(Records from a collection)
++++++++++

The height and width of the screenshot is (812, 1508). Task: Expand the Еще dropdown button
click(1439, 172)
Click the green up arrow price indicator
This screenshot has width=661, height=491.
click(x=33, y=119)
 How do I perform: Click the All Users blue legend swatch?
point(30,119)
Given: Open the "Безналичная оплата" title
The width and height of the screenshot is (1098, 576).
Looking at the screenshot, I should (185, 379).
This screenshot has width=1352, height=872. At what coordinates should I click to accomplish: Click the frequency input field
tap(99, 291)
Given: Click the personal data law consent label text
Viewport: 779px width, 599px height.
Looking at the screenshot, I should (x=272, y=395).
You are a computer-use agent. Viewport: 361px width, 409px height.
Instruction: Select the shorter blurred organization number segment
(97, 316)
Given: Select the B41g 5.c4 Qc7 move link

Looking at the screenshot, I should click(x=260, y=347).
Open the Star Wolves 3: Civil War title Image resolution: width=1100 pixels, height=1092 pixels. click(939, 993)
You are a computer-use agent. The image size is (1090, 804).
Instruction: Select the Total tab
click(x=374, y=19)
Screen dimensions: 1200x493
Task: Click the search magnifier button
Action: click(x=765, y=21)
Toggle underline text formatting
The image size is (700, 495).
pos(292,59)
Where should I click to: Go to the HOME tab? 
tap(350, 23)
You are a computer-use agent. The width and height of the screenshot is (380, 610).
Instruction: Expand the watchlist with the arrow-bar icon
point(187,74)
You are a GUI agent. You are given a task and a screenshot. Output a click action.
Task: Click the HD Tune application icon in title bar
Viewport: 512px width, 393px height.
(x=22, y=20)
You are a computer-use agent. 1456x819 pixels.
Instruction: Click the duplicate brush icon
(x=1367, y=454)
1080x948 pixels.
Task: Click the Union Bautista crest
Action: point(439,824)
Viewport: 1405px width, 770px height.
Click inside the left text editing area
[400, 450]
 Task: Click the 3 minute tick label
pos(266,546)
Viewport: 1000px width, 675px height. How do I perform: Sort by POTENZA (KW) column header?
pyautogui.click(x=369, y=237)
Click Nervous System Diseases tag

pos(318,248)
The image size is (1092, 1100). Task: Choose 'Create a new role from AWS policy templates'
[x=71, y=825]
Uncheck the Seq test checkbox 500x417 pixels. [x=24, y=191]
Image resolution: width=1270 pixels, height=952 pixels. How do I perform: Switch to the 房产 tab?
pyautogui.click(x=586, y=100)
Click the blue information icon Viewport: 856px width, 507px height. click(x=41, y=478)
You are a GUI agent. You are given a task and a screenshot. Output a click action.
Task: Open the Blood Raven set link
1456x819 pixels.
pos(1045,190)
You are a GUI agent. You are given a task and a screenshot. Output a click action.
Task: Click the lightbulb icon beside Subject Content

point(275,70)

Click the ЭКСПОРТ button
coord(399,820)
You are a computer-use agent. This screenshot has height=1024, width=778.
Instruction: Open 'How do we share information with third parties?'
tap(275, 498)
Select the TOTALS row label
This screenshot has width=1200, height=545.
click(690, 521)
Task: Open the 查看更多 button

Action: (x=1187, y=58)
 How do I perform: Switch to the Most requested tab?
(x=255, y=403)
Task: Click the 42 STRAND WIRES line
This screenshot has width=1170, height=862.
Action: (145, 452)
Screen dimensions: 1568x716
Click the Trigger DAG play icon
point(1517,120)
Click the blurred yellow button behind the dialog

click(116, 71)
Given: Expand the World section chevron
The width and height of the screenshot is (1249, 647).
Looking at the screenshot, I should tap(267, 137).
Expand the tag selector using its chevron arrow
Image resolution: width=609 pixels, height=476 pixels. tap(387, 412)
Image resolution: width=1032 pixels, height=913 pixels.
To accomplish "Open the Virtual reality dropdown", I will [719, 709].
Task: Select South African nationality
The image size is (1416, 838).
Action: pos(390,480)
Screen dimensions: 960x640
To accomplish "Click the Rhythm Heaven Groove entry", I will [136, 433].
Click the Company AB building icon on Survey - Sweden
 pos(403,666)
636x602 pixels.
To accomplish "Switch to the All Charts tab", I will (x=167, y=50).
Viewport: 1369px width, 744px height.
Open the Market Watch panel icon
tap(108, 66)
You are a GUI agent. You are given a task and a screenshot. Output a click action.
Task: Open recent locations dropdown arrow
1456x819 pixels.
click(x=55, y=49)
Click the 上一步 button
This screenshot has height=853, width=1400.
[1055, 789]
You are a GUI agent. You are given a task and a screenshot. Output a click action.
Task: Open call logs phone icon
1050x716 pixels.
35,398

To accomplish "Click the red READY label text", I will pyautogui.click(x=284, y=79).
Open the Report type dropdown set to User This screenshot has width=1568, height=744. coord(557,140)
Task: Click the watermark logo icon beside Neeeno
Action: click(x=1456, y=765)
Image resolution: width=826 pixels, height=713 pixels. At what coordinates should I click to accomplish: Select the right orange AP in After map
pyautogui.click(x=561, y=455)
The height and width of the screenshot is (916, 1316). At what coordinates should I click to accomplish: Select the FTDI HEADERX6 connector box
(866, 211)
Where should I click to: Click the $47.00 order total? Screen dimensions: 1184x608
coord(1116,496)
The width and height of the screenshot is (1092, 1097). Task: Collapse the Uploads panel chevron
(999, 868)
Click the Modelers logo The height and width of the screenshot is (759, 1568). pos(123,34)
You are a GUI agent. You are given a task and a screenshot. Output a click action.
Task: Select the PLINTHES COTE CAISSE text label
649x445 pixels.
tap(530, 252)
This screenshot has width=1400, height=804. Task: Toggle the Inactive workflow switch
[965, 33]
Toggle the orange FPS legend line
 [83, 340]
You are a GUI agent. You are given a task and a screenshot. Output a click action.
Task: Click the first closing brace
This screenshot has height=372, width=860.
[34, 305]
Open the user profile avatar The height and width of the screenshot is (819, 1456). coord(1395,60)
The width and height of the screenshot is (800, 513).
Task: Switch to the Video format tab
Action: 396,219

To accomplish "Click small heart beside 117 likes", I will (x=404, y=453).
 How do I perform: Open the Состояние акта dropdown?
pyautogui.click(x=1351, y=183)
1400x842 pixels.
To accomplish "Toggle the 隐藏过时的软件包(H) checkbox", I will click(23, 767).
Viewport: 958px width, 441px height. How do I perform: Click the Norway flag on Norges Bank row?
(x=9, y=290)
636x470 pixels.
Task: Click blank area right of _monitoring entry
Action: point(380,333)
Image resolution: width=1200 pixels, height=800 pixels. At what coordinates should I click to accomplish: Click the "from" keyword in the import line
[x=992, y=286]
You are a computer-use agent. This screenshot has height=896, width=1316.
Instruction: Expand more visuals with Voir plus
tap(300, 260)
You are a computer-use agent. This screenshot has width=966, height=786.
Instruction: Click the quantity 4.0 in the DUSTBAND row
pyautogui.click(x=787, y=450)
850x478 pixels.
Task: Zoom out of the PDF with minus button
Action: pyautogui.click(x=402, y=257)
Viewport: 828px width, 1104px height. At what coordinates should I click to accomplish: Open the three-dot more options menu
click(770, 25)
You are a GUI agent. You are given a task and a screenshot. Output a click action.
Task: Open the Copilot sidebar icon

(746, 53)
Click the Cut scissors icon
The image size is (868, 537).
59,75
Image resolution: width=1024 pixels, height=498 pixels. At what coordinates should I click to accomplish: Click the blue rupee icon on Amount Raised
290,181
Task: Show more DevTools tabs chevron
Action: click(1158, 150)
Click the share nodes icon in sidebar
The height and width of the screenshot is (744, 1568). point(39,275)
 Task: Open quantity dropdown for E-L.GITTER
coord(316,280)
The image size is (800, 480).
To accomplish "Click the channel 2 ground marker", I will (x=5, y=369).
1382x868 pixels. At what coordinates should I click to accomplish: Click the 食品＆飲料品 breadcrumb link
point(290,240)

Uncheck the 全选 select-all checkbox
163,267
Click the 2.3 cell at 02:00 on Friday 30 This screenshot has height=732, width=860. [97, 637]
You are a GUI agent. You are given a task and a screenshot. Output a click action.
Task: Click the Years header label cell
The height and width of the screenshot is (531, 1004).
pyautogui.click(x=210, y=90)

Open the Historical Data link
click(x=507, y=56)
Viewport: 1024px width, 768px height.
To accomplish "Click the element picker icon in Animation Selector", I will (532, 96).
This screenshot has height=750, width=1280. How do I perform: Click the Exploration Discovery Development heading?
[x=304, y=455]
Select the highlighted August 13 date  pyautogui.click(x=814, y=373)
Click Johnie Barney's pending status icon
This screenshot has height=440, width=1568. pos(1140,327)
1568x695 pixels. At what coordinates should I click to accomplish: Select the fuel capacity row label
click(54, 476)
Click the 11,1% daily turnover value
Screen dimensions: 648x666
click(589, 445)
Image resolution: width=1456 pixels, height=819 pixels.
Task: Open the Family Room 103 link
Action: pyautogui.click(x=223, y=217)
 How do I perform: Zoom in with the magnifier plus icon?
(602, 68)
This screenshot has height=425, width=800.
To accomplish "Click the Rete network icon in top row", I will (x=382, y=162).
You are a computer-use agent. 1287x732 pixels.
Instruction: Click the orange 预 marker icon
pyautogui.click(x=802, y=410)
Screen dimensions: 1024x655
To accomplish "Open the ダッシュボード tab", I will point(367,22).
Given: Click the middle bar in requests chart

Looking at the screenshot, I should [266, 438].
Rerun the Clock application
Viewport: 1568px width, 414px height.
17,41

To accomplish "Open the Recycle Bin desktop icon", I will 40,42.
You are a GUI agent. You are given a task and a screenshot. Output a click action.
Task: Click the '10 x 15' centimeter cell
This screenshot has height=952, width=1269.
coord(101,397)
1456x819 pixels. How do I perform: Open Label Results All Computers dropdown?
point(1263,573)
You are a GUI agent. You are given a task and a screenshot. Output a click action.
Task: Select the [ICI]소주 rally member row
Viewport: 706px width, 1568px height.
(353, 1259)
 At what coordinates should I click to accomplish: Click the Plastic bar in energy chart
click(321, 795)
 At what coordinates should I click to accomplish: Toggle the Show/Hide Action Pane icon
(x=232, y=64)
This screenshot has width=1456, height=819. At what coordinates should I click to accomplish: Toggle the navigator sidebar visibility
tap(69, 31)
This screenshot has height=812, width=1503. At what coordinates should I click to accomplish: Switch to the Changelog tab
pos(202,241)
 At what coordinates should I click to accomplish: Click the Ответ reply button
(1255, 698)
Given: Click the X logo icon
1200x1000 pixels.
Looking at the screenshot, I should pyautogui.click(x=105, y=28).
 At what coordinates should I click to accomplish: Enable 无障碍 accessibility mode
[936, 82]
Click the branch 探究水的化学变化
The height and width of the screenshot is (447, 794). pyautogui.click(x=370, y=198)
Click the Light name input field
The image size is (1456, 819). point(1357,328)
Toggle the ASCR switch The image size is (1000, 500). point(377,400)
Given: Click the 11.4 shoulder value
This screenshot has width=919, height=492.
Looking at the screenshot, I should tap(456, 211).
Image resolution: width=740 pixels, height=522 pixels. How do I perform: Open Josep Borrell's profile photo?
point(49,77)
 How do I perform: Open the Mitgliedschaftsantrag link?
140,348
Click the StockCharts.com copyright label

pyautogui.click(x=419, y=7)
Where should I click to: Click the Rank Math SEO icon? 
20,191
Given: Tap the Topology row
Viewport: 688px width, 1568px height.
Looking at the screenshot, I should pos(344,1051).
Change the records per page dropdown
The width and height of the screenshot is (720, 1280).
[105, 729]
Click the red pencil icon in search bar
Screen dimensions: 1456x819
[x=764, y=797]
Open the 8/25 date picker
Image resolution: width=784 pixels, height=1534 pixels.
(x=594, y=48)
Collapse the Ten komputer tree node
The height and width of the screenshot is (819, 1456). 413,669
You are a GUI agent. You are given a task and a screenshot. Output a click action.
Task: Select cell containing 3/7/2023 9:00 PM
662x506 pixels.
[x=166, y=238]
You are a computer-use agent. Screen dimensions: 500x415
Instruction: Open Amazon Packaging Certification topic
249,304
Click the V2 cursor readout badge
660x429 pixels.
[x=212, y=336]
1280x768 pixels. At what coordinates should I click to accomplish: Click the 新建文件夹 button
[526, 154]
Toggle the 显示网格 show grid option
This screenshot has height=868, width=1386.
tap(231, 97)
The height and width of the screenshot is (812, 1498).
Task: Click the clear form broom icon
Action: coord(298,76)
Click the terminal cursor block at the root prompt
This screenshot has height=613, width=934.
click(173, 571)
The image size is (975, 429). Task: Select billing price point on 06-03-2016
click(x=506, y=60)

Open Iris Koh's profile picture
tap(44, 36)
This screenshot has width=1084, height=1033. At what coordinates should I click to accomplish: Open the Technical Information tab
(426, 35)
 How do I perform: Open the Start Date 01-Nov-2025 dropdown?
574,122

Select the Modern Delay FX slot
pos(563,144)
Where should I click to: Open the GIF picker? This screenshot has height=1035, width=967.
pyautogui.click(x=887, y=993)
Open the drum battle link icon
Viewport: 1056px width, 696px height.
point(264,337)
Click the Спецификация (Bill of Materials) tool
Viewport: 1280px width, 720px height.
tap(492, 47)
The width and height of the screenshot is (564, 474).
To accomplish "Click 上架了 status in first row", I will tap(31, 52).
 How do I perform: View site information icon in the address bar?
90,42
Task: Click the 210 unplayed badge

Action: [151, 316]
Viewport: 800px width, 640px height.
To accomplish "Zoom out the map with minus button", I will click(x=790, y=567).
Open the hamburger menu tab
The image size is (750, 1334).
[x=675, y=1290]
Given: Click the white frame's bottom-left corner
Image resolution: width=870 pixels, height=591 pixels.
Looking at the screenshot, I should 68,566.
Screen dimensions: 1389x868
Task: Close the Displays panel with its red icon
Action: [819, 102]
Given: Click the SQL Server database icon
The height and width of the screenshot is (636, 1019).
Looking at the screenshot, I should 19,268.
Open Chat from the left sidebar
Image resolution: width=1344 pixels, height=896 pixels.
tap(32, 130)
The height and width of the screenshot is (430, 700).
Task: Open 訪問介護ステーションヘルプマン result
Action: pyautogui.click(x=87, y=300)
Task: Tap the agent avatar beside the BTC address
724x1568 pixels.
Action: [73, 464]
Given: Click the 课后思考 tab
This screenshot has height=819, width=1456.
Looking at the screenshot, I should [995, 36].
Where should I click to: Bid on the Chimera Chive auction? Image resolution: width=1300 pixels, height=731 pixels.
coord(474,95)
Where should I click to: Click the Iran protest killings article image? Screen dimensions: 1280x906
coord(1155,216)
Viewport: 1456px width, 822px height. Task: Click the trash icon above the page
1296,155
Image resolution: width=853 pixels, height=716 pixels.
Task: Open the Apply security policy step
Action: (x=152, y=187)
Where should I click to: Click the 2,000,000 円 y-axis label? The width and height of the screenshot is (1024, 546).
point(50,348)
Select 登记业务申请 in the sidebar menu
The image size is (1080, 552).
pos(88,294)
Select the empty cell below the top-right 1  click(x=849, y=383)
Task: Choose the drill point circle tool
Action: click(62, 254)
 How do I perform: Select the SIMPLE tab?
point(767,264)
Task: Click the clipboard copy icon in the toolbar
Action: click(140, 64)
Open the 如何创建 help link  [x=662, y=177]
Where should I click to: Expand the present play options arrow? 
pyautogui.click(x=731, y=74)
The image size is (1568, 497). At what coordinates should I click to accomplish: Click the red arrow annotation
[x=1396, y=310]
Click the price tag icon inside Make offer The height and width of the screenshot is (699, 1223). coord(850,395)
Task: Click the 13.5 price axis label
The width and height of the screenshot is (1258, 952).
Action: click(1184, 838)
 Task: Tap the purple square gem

++++++++++

Short problem
Copy the records above word for word, from the first line through the line that contains "Looking at the screenshot, I should (x=272, y=395).", including both of those lines.

Task output
The height and width of the screenshot is (812, 1508). Task: Expand the Еще dropdown button
click(1439, 172)
Click the green up arrow price indicator
This screenshot has width=661, height=491.
click(x=33, y=119)
 How do I perform: Click the All Users blue legend swatch?
point(30,119)
Given: Open the "Безналичная оплата" title
The width and height of the screenshot is (1098, 576).
Looking at the screenshot, I should (185, 379).
This screenshot has width=1352, height=872. At what coordinates should I click to accomplish: Click the frequency input field
tap(99, 291)
Given: Click the personal data law consent label text
Viewport: 779px width, 599px height.
Looking at the screenshot, I should (x=272, y=395).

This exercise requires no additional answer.